**Your task**
Which lines below include "dropdown"? Copy them all.

Pixel coordinate grounding data
---

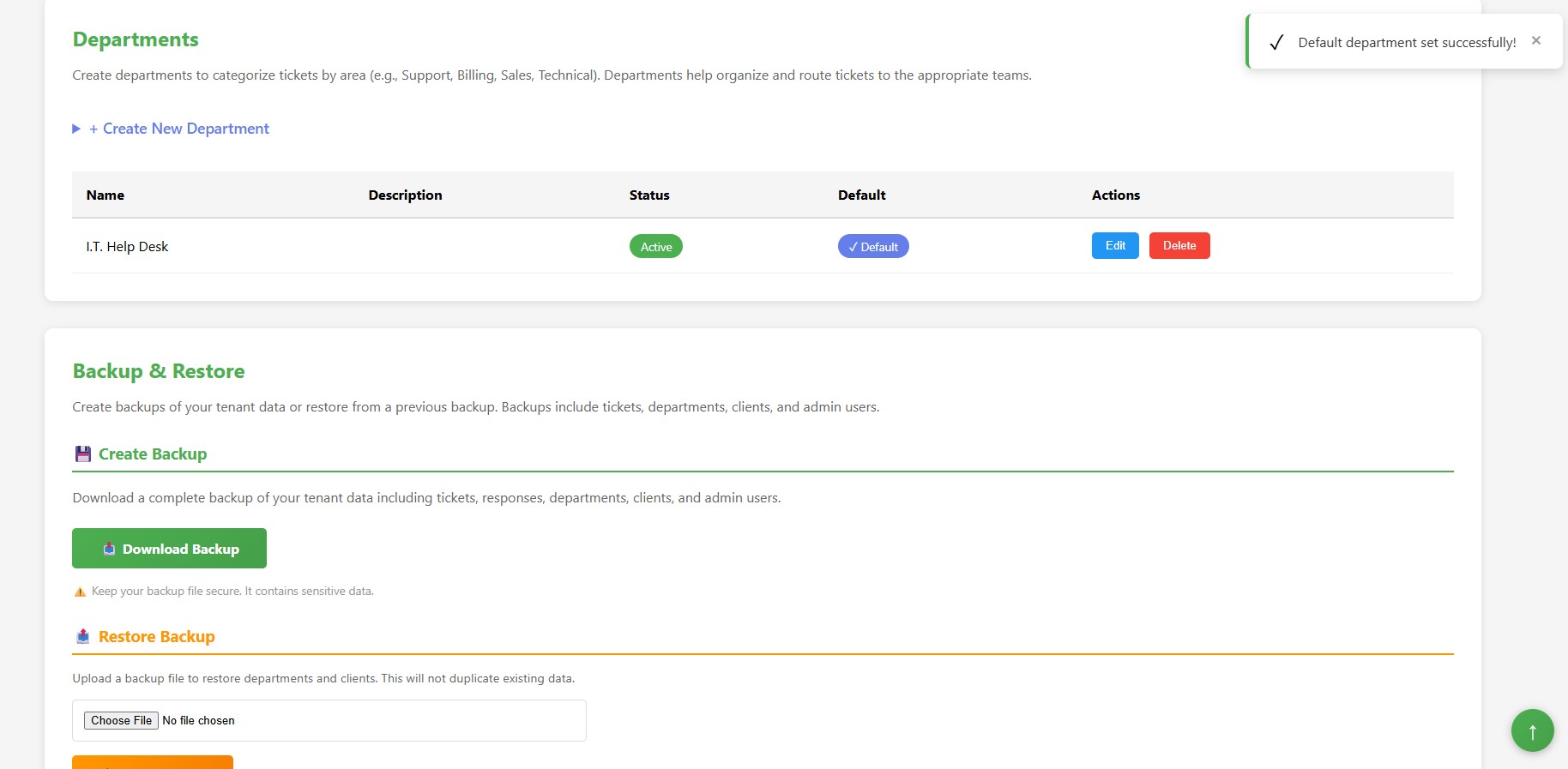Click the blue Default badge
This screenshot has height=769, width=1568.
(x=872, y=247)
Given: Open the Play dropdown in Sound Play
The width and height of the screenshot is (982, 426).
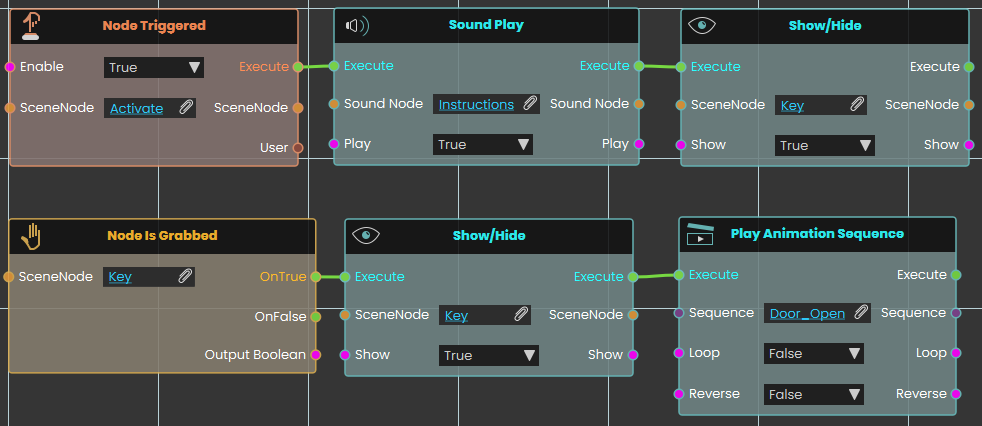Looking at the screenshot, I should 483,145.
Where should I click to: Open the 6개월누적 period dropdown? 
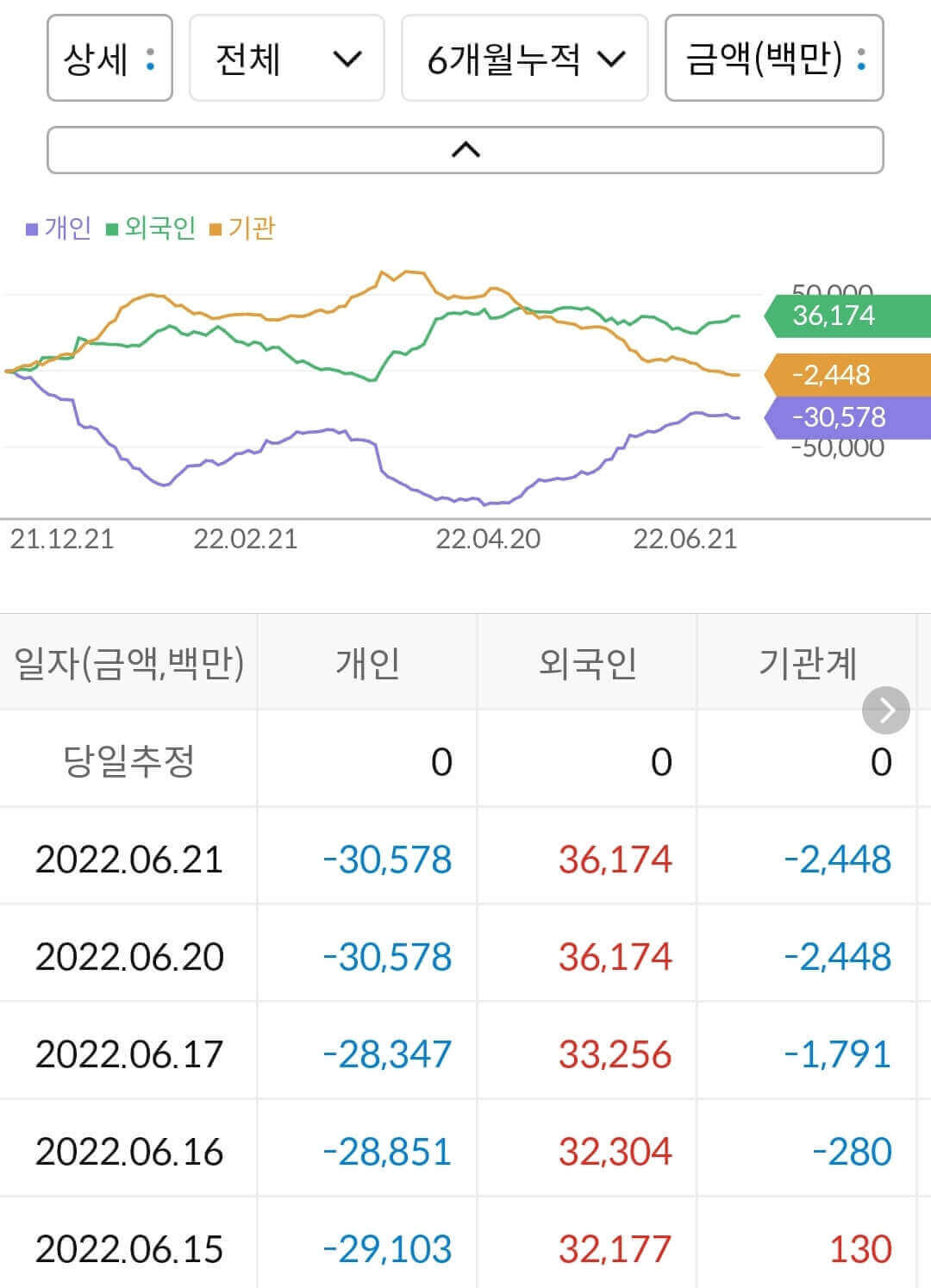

---

**Your solution**
Given: Open the Play dropdown in Sound Play
Where should I click to: Open the 6개월누적 period dropdown? 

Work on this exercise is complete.